▸ **Work required**:
Set down, exactly as written, the lines from the line holding "The width and" to the end of the data, inclusive, skipping any pictures.

++++ Record set

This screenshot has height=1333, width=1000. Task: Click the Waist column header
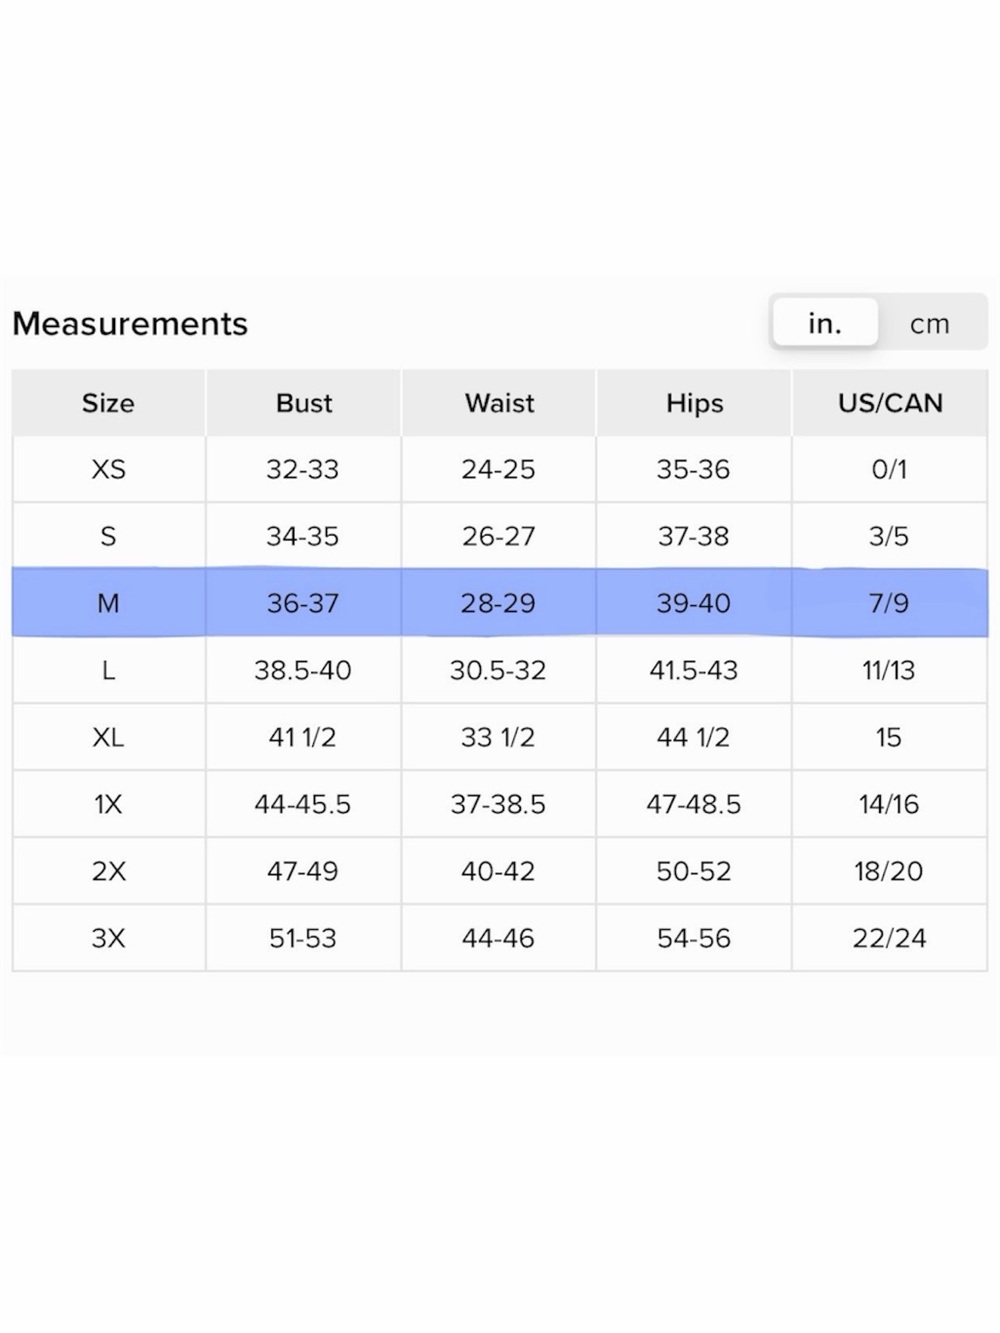499,403
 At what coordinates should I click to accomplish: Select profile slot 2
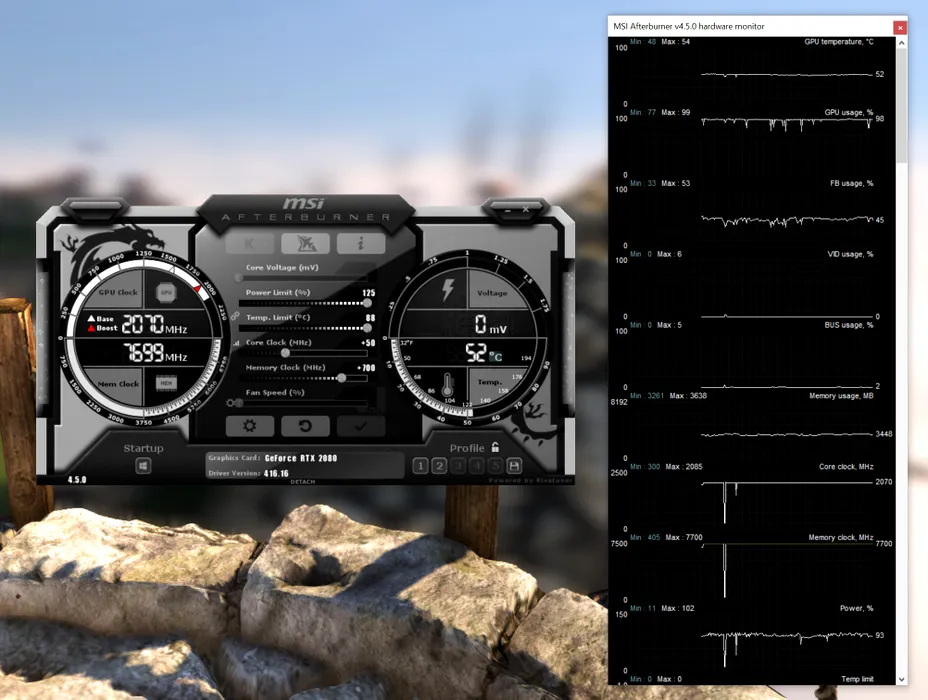(x=439, y=466)
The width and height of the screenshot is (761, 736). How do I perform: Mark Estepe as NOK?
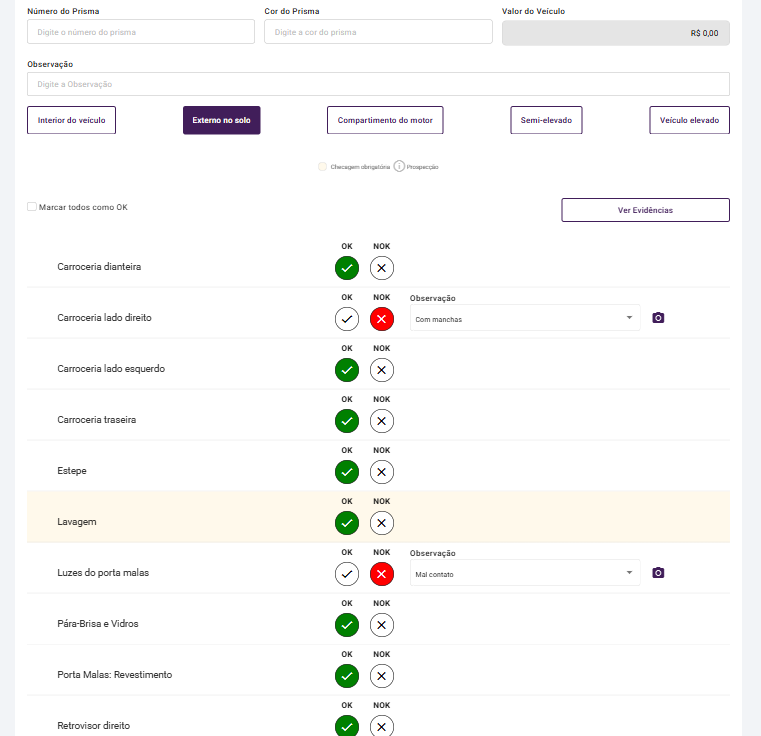pyautogui.click(x=381, y=471)
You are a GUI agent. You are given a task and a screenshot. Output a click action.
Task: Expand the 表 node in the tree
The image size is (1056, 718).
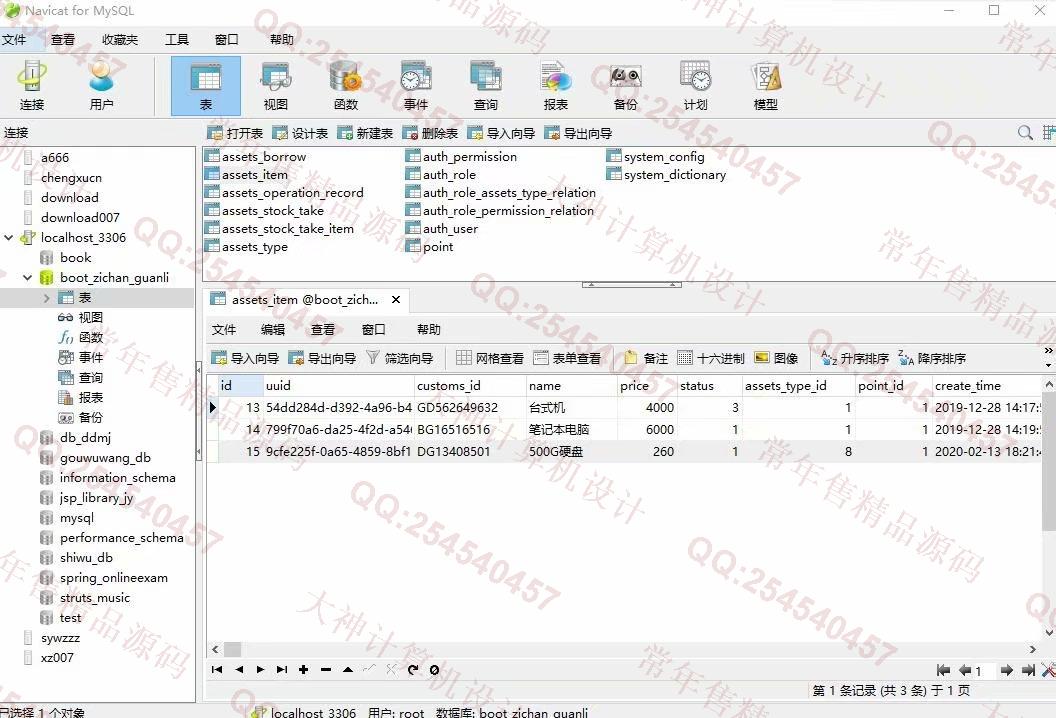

++++++++

▸ **Answer**:
The width and height of the screenshot is (761, 736). How do I perform: Mark Estepe as NOK?
pyautogui.click(x=381, y=471)
You are a GUI agent. You are given a task and a screenshot. Output a click action.
Task: Expand the 表 node in the tree
The image size is (1056, 718).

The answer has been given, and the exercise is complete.